Queer elder statesperson Marc Almond seems to be looking back over a life of missed opportunities. Along with Dave Ball, Almond helped pioneer a new age of electronic music as they took their cover of Tainted Love to #1 around the world in 1981. Famously though, the band made little money off their biggest selling hit and were often scorned as one-hit wonders. However, they remained popular in Europe with a string of hits and in recent years played a reunion show to 20,000 fans in pre-COVID London. And so here they are, 40 years later and their electropop drama is as vital as ever. All minimal synth rumbles and hi-hats underlying Almond’s distinctive vocal building to a towering chorus of piano and choir. It’s the neo noir song that you hear in your head as you twirl around the kitchen singing into the egg whisk – star of your own dark musical.
St Paul & The Broken Bones slayed it at Bluesfest a couple of years ago with their unique blend of party-starting disco soul. Pigeonhole them at your peril, but one thing's for sure, this is another banger and is a good start to their new album due in January.

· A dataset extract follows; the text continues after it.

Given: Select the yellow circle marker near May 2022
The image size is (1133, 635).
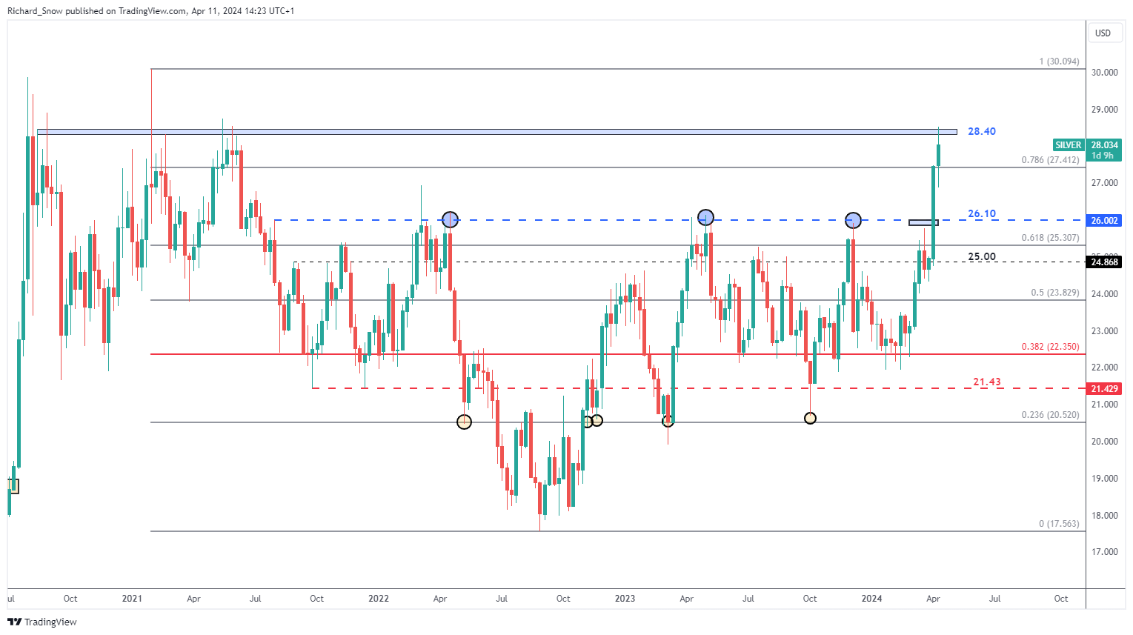Looking at the screenshot, I should [x=464, y=422].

Tori Amos has never been the easiest artist to pin down stylistically - taking inspiration from anywhere she can find it, the musician has never been shackled to the remits of expectation.
Now in her sixth decade as a working musician, Amos continues to evolve and grow with the times, all the while keeping that thread of welcome indefinability throughout her work. With Spies, what starts out feeling like a new-age atmospheric piece suddenly takes a sharp left turn 30 seconds in, to become a bass-driven indie jam that completely belies any generational expectations. Amos’ propensity towards absurd poignance (“that hippopotamus must stay anonymous for now” - she sings of the looming feelings within) are striking in their imagery.
Whatever it is that Amos has - that intangible gift that cannot truly be put to paper - beams like a beacon in this tune.